Le Magazine Littéraire - n°508 - Quête nippone

 Le Magazine Littéraire - n°508 - Quête nippone
01 mai 2011

Quête nippone

La poésie américaine contemporaine est en France extraordinairement mal connue. La plupart de nos prétendus « experts » en sont restés aux minimalistes et présentent encore Zukofsky ou Oppen comme l'extrême pointe de la modernité, alors que les poètes américains qui comptent aujourd'hui sont à l'opposé de ce courant. Pour l'instant, seuls C. K. Williams (né en 1936), John Ashbery et, plus récemment, W. S. Merwin (tous deux nés en 1927) ont été (partiellement) traduits. C'est pourquoi il faut saluer la découverte en France de Henri Cole, un poète de 55 ans qui jouit aux États-Unis d'une renommée croissante.
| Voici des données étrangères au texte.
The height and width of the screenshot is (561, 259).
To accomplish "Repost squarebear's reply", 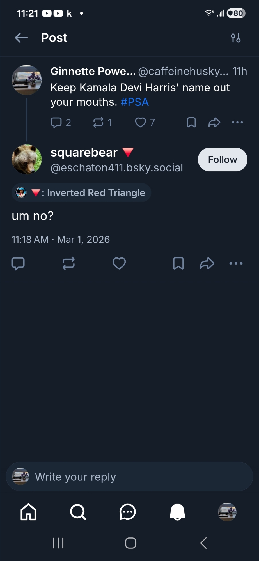I will (68, 263).
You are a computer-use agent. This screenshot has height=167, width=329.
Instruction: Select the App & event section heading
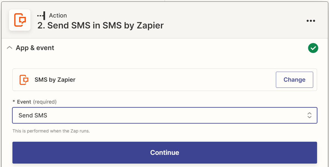35,48
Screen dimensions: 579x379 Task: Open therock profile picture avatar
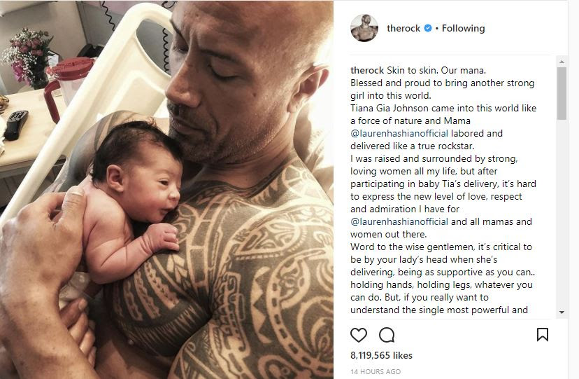tap(364, 28)
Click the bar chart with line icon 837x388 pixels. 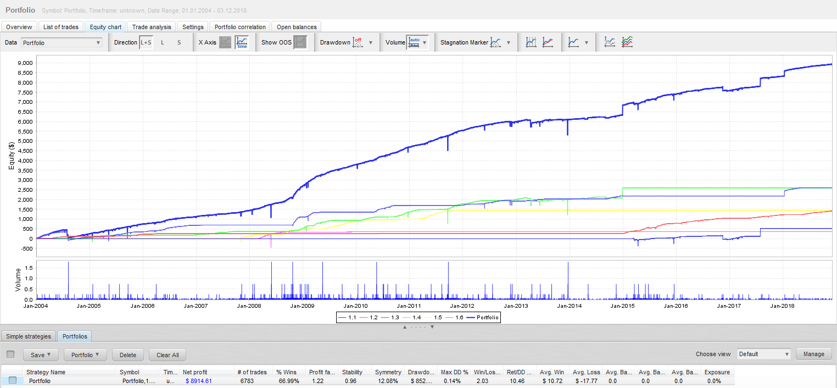(531, 42)
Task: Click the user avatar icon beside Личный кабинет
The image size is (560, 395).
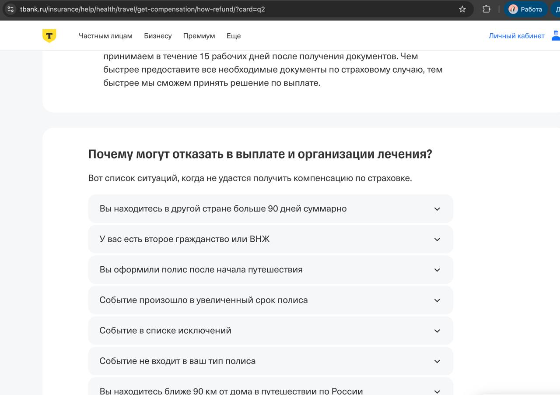Action: point(556,36)

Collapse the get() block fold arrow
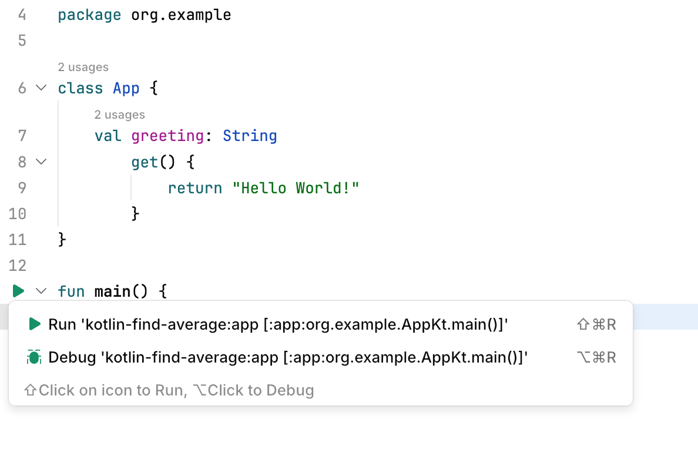coord(41,162)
Né d'une mère française d'origine arménienne et d'un père américain, il a publié sept recueils : celui-ci est le cinquième. Henri Cole l'a écrit au Japon, son pays natal, où il est retourné en 2000 alors qu'il n'y avait passé que les deux premières années de sa vie ; la mort récente de son père, autrefois militaire sur la base de Kyûshû, n'est pas étrangère au désir d'aller séjourner dans ce pays. Henri Cole écrit une poésie ouvertement autobiographique, privilégiant les strophes de 14 vers où l'on peut voir un écho du sonnet pétrarquiste ou élisabéthain. Le but que poursuit son écriture sans hermétisme, mais très raffinée, est une réconciliation avec soi-même, avec ses souvenirs, par-delà les blessures d'une histoire douloureuse qui l'a poussé à fuir très tôt la maison familiale. L'homosexualité, très présente dans des recueils antérieurs comme The Visible Man, n'apparaît ici qu'en toile de fond ; s'adressant aux animaux, aux plantes, aux objets quotidiens, le poète leur demande un apaisement, une initiation à l'impermanence. Il faut remercier Claire Malroux, poète et traductrice à qui l'on doit déjà tant de découvertes marquantes, pour cette magnifique traduction.
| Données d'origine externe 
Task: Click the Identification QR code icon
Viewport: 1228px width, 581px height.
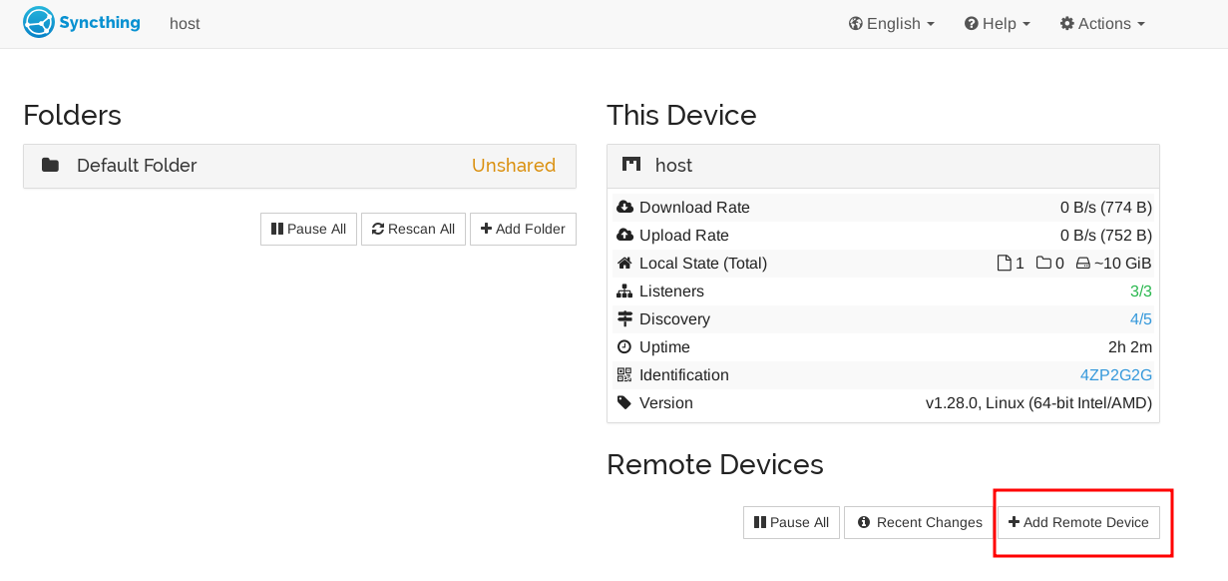Action: tap(625, 375)
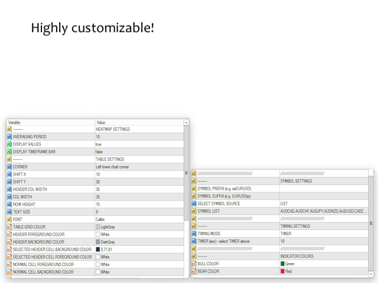Click the CORNER enum type icon
The image size is (378, 283).
(x=9, y=167)
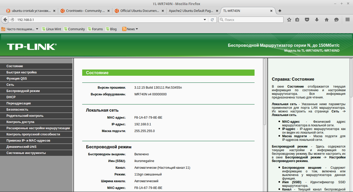Open a new tab with plus button
This screenshot has height=192, width=353.
click(x=280, y=11)

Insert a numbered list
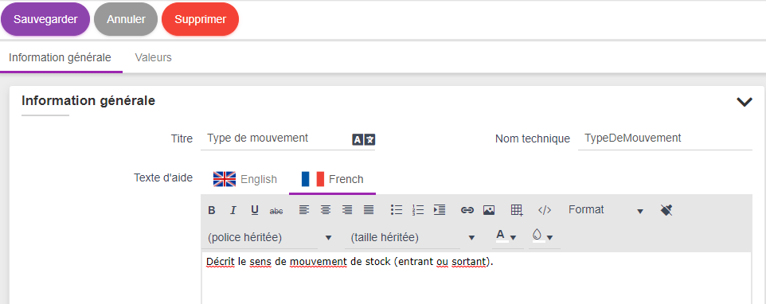(418, 210)
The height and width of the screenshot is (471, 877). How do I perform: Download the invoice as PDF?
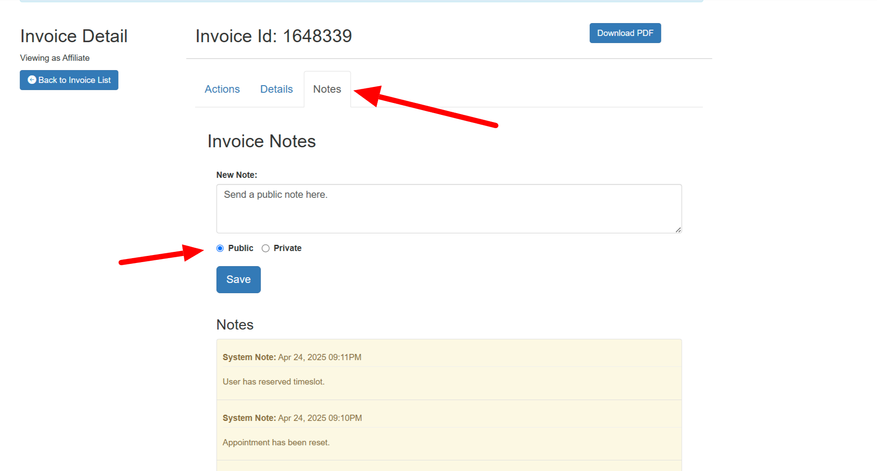coord(624,33)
                                                                                               Jean-Yves Masson

Extrait
Ma cérémonie du thé

Ô bols, ne dites pas aux autres que je bois
mon alcool en vous. Je veux qu'un sentiment de beauté
entoure les faits les plus simples de ma vie.
Assis sur mes talons nus, m'inclinant avec cérémonie,
je veux qu'une atmosphère de douceur conjure
le sordide de la vie quotidienne
dans un pavillon reclus environné
de rochers noirs et de graviers gris.
Mi-cérébral, mi-sensuel, je veux entendre
l'eau murmurer dans la bouilloire
et voir l'araignée, d'un vert jade,
rester à l'écart sur le mur.
                                                   Cœur, inquiète créature,
je ne veux plus haïr. Je veux qu'à nouveau
l'amour me foule entre mes bras.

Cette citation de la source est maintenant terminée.